§ What to do:
(a) From the credit facility text, copy the part that opens with the words containing "Loans under the" and closes with "selected by us.".
(b) For each statement below, say whether the credit facility text agrees with it, answering yes or no and quoting the deciding words from the credit facility text.
(i) The Senior Credit Agreement matures on May 8, 2011.
(ii) As of March 31, 2008, the outstanding loan balance under the Second Lien Credit Agreement was $85.0 million.
(iii) The Senior Credit Agreement includes a swing line facility of up to $10.0 million.
(c) Pick up the credit facility text after its last sentence and keep writing.

§ Text excerpt:
□ □ □ □
We maintain a senior secured revolving credit facility with Wells Fargo Bank, N.A. (the “Senior Credit Agreement”) to provide for acquisitions of oil and gas properties and for general corporate purposes. The Senior Credit Agreement provides for aggregate borrowings of up to $400.0 million, with a current borrowing base reaffirmed at $200.0 million on May 1, 2008, subject to semi-annual redeterminations, and maturing on May 8, 2011. The Senior Credit Agreement also provides for an up to $5.0 million swing line facility. As of March 31, 2008, we had an outstanding loan balance of $85.0 million under our Senior Credit Agreement, resulting in an available borrowing capacity on such date of approximately $115.0 million.

 

Amounts borrowed under our Senior Credit Agreement bear interest, at our election, at either a variable rate equal to LIBOR, plus a margin ranging from 1.25% to 2.00%, upon the percent of the borrowing base utilized at the time of the credit extension, or an alternate base rate equal to the higher of (1) the prime rate or (2) the federal funds rate plus a margin of 0.50%, plus an additional margin ranging from zero to 0.50%, depending upon the percent of the borrowing base utilized at the time of the credit extension.

 

We also maintain a second lien credit agreement (the “Second Lien Credit Agreement”) to provide for acquisitions of oil and gas properties and for general corporate purposes. The Second Lien Credit Agreement provides for aggregate borrowings of up to $150.0 million, maturing on May 8, 2012. As of March 31, 2008, we had an outstanding loan balance of $150.0 million under our Second Lien Credit Agreement.

 

Loans under the Second Lien Credit Agreement are subject to floating rates of interest equal to, at our option, the LIBOR rate plus 5.25% or the base rate plus 4.25%; however, as we did not obtain gross proceeds of at least $25.0 million from the issuance of Common Stock and/or preferred equity within 180 days from the closing date of the Second Lien Credit Agreement (November 5, 2007), the applicable interest rate is currently the LIBOR rate plus 5.75% or the base rate plus 4.75%. Eurodollar loans of one, two, three and nine months may be selected by us.
□ □ □ □
§ Data extract:
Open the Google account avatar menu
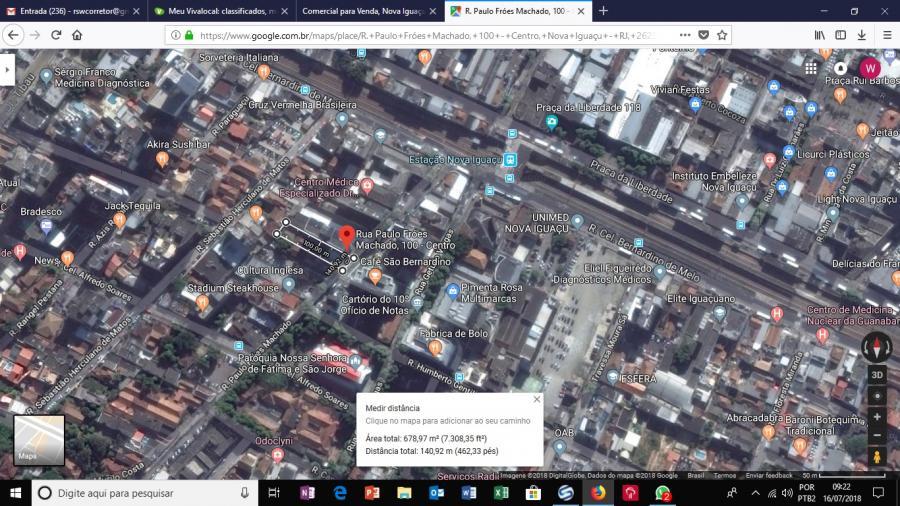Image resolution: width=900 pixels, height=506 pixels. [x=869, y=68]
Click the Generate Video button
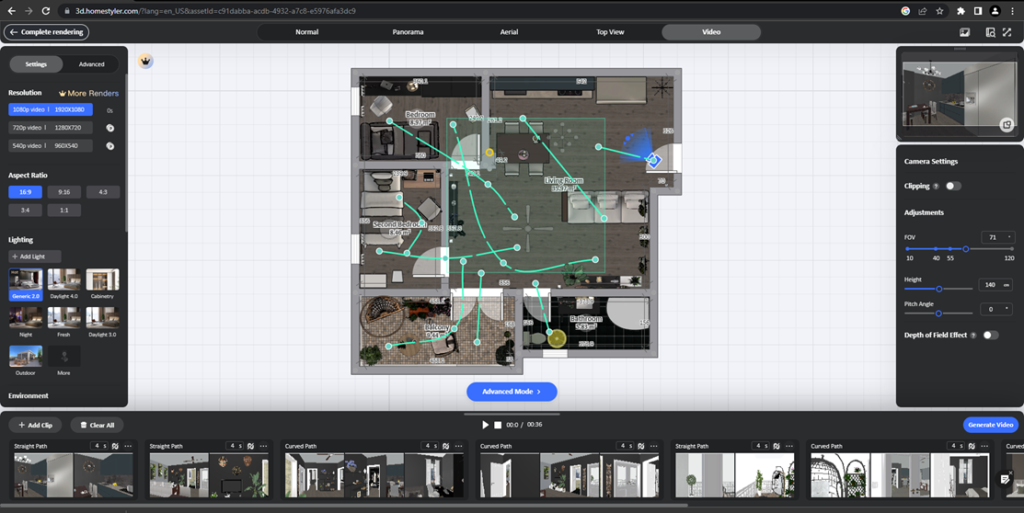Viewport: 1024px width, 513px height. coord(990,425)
□ □ □ □
§ Task-by-task results:
(a)
Loans under the Second Lien Credit Agreement are subject to floating rates of interest equal to, at our option, the LIBOR rate plus 5.25% or the base rate plus 4.25%; however, as we did not obtain gross proceeds of at least $25.0 million from the issuance of Common Stock and/or preferred equity within 180 days from the closing date of the Second Lien Credit Agreement (November 5, 2007), the applicable interest rate is currently the LIBOR rate plus 5.75% or the base rate plus 4.75%. Eurodollar loans of one, two, three and nine months may be selected by us.

(b)
(i) Yes: "maturing on May 8, 2011"
(ii) No: "we had an outstanding loan balance of $150.0 million under our Second Lien Credit Agreement"
(iii) No: "an up to $5.0 million swing line facility"

(c)
The Senior Credit Agreement and the Second Lien Credit Agreement (the “Credit Agreements”) are secured by a lien on substantially all of our assets, as well as a security interest in the stock of all of our direct and indirect subsidiaries. The obligations under the Second Lien Credit Agreement are subordinate and junior to those under the Senior Credit Agreement.

The Credit Agreements include usual and customary affirmative covenants for credit facilities of the respective types and sizes, as well as customary negative covenants, including, among others, limitations on liens, hedging, mergers, asset sales or dispositions, payments of dividends, incurrence of additional indebtedness, certain leases and investments outside of the ordinary course of business, as well as events of default. The Credit Agreements also contain certain financial and proved reserve covenants. See Note 7 to our Consolidated Financial Statements for a more detailed description of our covenants under the Credit Agreements. At March 31, 2008, we were in compliance with the aforementioned covenants.

 

The Credit Agreements contain customary events of default, including payment defaults, breaches of representations and warranties, covenant defaults, cross-defaults to certain other indebtedness agreements in excess of specified amounts, certain events of bankruptcy and insolvency, judgments in excess of specified amounts, ERISA defaults, certain failures of guaranty or security documents supporting the Credit Agreements to be in full force and effect and a change of control.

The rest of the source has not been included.